START AVAILABLE RECORDS
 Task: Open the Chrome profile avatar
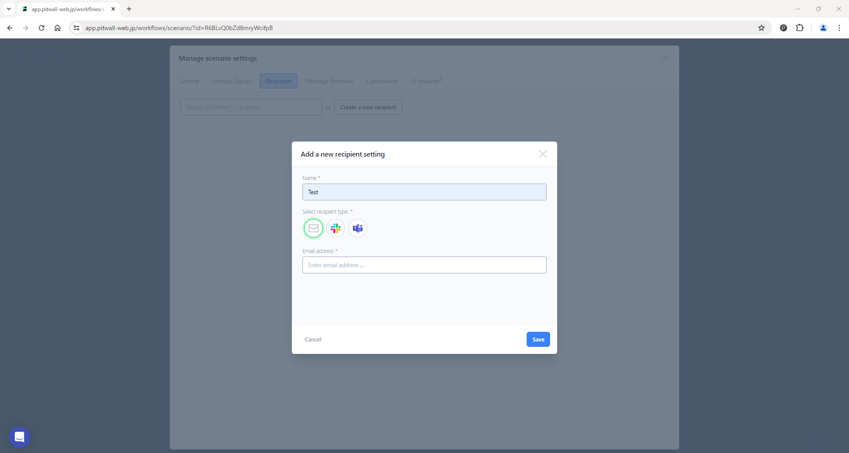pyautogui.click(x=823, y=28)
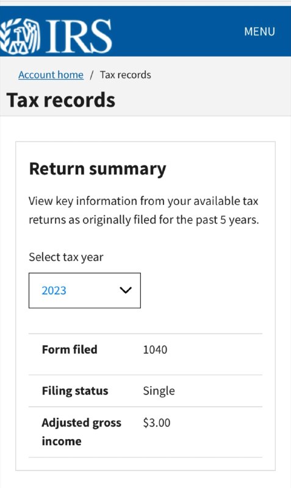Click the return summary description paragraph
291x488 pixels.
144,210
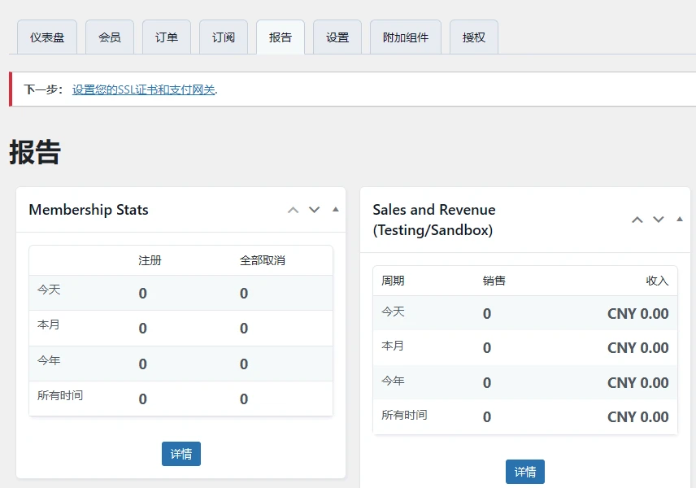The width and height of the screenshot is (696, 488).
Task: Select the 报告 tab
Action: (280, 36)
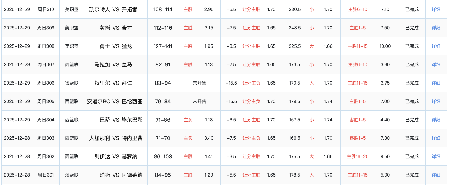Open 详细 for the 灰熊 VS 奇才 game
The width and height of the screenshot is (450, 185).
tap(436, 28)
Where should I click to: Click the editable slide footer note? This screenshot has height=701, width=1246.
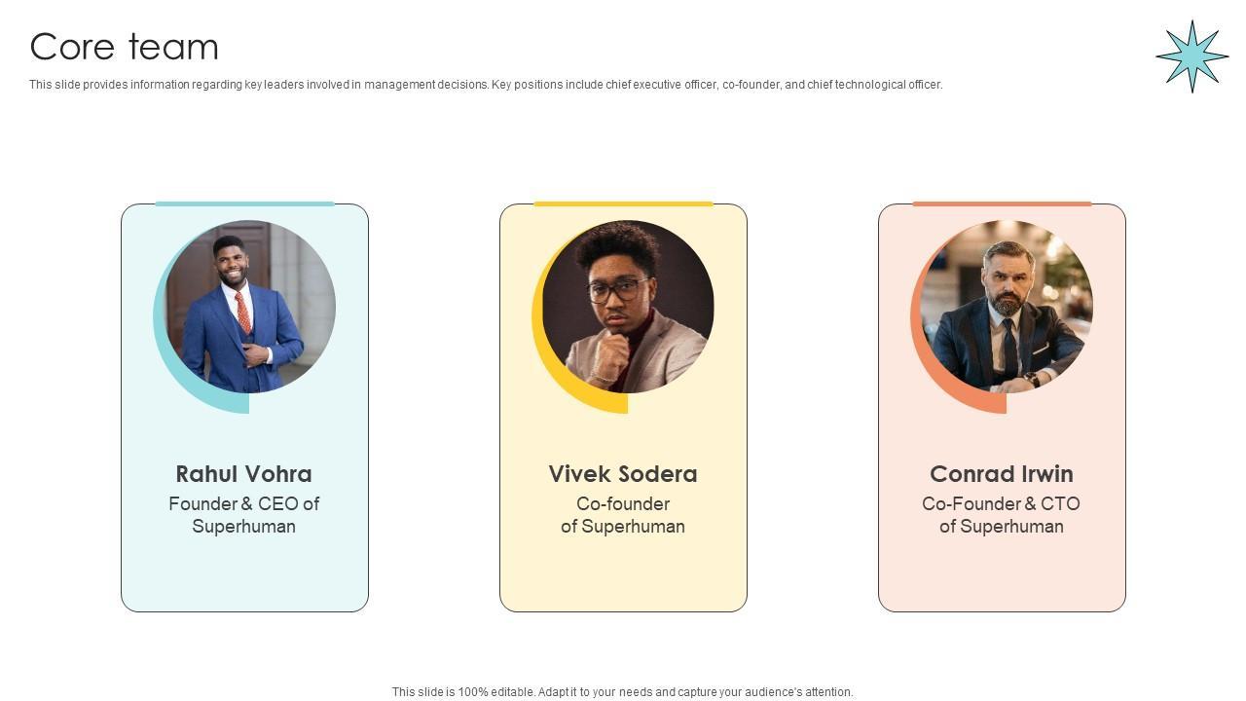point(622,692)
END AVAILABLE RECORDS
START AVAILABLE RECORDS
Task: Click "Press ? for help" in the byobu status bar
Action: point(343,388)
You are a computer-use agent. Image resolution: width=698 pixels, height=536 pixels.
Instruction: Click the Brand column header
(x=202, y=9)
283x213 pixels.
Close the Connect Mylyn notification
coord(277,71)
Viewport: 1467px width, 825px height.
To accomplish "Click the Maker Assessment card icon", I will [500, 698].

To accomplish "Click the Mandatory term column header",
END AVAILABLE RECORDS
## WHAT IS BEING ASKED
Find every line of the records holding "accomplish". Answer with the count alone.

## SOLVED EXERCISE
2